Their study is published in Nature in an article titled, “Stepwise requirements for polymerases δ and θ in theta-mediated end joining.”
“Timely repair of chromosomal double-strand breaks is required for genome integrity and cellular viability,” the researchers wrote. “The polymerase theta-mediated end joining pathway has an important role in resolving these breaks and is essential in cancers defective in other DNA repair pathways, thus making it an emerging therapeutic target. It requires annealing of 2–6 nucleotides of complementary sequence, microhomologies, that are adjacent to the broken ends, followed by initiation of end-bridging DNA synthesis by polymerase θ. However, the other pathway steps remain inadequately defined, and the enzymes required for them are unknown. Here we demonstrate requirements for exonucleolytic digestion of unpaired 3′ tails before polymerase θ can initiate synthesis, then a switch to a more accurate, processive and strand-displacing polymerase to complete repair.”
“People with these breast cancer mutations, their cancers rely on polymerase theta’s repair pathway to keep the tumors alive and repair DNA damage in the cancerous tissue,” said Susanna Stroik, PhD, a postdoctoral researcher in the labs of Dale Ramsden, PhD, professor at UNC. “Now that we know more about this pathway, scientists could, in theory, produce a drug that could disrupt key pieces of the pathway in cancer cells, as opposed to using conventional chemotherapies that destroy healthy cells along with the cancer.”
TMEJ has been the most elusive DNA repair pathways. Richard Wood, PhD, a distinguished professor at University of Texas MD Anderson Cancer Center played a key role in the first characterization of polymerase theta in 2003.

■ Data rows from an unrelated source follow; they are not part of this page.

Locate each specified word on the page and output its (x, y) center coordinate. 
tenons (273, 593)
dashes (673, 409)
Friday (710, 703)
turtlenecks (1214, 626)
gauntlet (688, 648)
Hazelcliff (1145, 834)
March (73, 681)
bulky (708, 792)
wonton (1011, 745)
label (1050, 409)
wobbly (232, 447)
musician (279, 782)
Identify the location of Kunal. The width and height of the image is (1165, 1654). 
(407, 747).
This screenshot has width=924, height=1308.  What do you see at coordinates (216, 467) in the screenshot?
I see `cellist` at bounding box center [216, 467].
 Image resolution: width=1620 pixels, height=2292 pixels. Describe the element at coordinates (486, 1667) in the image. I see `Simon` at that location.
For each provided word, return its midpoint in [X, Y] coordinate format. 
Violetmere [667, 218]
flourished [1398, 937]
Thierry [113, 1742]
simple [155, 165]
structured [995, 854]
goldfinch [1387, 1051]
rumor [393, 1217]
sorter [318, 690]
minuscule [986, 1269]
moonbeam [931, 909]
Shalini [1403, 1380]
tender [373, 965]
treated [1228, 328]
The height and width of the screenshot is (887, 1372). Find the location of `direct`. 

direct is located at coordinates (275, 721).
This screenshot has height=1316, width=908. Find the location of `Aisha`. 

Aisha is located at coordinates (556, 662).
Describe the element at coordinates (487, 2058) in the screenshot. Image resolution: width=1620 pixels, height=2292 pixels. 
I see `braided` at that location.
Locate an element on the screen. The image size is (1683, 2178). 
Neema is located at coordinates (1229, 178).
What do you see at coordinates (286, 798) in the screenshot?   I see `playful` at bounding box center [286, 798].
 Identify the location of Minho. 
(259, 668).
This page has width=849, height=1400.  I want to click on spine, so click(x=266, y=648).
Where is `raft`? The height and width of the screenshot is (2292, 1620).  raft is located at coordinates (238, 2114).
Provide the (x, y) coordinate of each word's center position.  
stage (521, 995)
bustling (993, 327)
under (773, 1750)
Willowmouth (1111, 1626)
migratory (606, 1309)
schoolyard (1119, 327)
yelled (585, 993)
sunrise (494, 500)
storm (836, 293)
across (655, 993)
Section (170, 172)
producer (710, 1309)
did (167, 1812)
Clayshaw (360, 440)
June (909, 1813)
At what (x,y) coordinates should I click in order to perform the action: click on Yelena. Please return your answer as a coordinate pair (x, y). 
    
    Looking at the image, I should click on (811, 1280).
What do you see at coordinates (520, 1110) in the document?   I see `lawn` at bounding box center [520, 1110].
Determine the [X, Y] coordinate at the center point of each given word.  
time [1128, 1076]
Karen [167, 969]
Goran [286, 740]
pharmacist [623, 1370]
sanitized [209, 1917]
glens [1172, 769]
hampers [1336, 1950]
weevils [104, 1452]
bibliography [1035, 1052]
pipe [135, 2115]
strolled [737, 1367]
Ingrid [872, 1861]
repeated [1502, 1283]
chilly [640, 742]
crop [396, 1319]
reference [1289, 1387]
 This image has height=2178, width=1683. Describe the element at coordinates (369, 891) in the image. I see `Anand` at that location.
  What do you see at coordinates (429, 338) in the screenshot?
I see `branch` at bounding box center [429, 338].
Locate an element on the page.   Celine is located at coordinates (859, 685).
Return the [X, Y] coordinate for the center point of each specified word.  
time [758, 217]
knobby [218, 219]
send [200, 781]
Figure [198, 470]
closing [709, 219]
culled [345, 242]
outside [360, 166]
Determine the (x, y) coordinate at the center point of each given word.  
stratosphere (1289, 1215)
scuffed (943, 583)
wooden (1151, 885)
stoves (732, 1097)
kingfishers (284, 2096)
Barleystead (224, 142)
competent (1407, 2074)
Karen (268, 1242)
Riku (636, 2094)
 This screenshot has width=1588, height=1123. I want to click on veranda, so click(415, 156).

With the help of these collaborators, Stroik was able to use a wide variety of experimental approaches to fill in the gaps in our understanding of the TMEJ pathway. She discovered that another polymerase, called polymerase delta, uses a buddy system with polymerase theta to assist it in this repair pathway.
Stroik’s research showed that polymerase theta is good at some things, but not others.
“It makes a lot of errors and it’s not capable of creating large swaths of DNA at once,” said Stroik. “What was so beautiful and kind of elegant about the whole discovery is that there are two different enzymes alternating between pathway steps and helping each other out.”
When a double-stranded break occurs, both strands of DNA are cut at the same spot, much like scissors severing a braid of hair. Polymerase theta acts quickly, grabbing the two single strands of DNA, matching up the closest base pairs to the break, and holding them together.
However, this often leaves some residual flaps of single stranded DNA at the ends. Polymerase delta jumps in to cut the extraneous flaps, giving polymerase theta enough room to start synthesizing new DNA to fill in gaps in the DNA strands. Finally, polymerase delta jumps in one last time to help polymerase theta complete synthesis.
Since many cancers make use of the TMEJ pathway to keep tumors alive, many researchers have investigated creating drugs that can interfere with the pathway. The new findings will contribute to ongoing basic studies in polymerases theta and delta, while also aiding new cancer drugs called polymerase theta inhibitors, which are currently in clinical trials.